Here’s the current idea for our prototype about arcades. You explore an arcade in first person. The games cost tokens to play, and reward you with even more tokens if you do well. Use the tokens you’ve earned to play more expensive games. It’ll be exciting playing the games because you’ve got tokens on the line. Eventually you become the King of the Arcade and save it from being turned into a condo or something.

We’re also hoping to let players design their own arcades, then host them online so that other players can visit. You’ll see people play games in real time, compete with them on the high score tables, etc.

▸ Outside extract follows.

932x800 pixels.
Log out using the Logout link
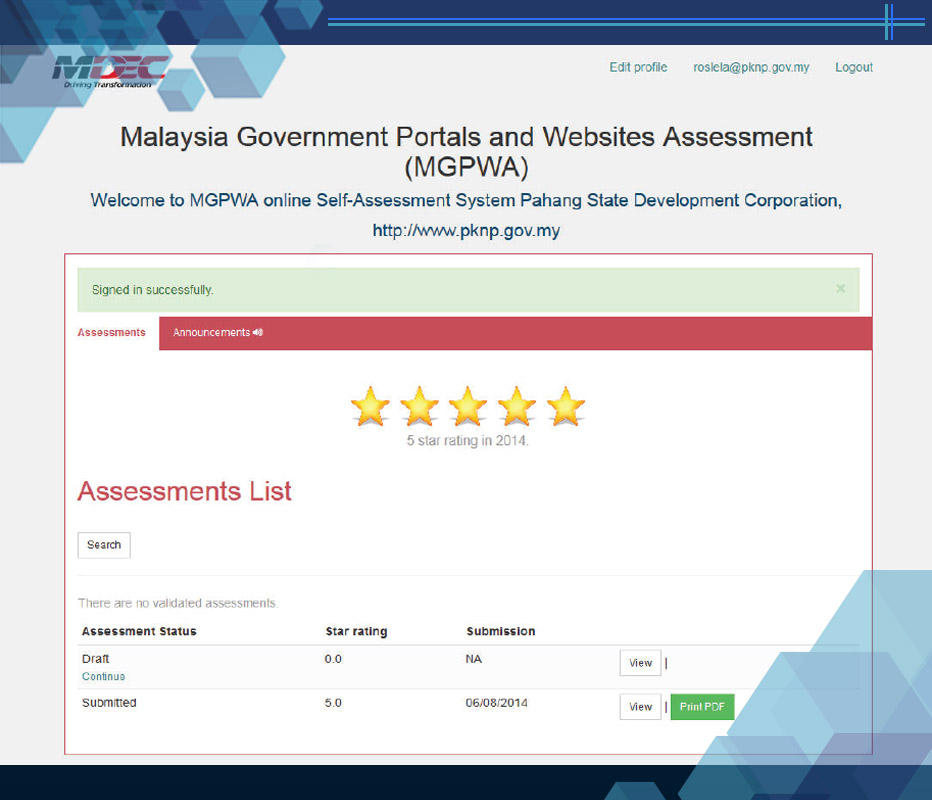(x=854, y=68)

We’d also like players to be able to create their own games and run their own arcade servers online. This will be done via a scripting language, similar to how it works in Garry’s Mod. We’d also be interested in letting users distribute their games via the workshop.


Layla has been learning Bolt and has already gotten our networking off to a running start. Currently we can join a server and watch other people playing games.

Game API

James has made us a C# API for creating NES-inspired games. It keeps things retro and lets us optimize the way frame data is serialized, so we can more effectively stream real-time gameplay to spectating players. It also lets us compile and package the games independently. In Approval, an older prototype that evolved into the Arcade, all the games existed in the same Unity project and it was getting messy. Here’s an example of how the API is used.

I ported over my game Mazing – here’s the original version if you want to play it.

Writerly Stuff

Craig’s been helping us out with setting and world-building. Tweet him terrible names for fictional 80’s game publishers.

Concept Art

Rob’s made us some concept art.

Why We Want To Make This

We’ve got fond memories of being in arcades, trying to decide what to spend our limited tokens on, watching someone get to a stage we’ve never seen before, etc. Even in our early tests it already feels cool to play a game with people literally & virtually watching over your shoulder. And it’d be even cooler with VR support.

There’s also a a huge span of games that game developers generally don’t get to make… because they’re too small. This solves that problem and lets us work on any game we want – no matter how small its scale is.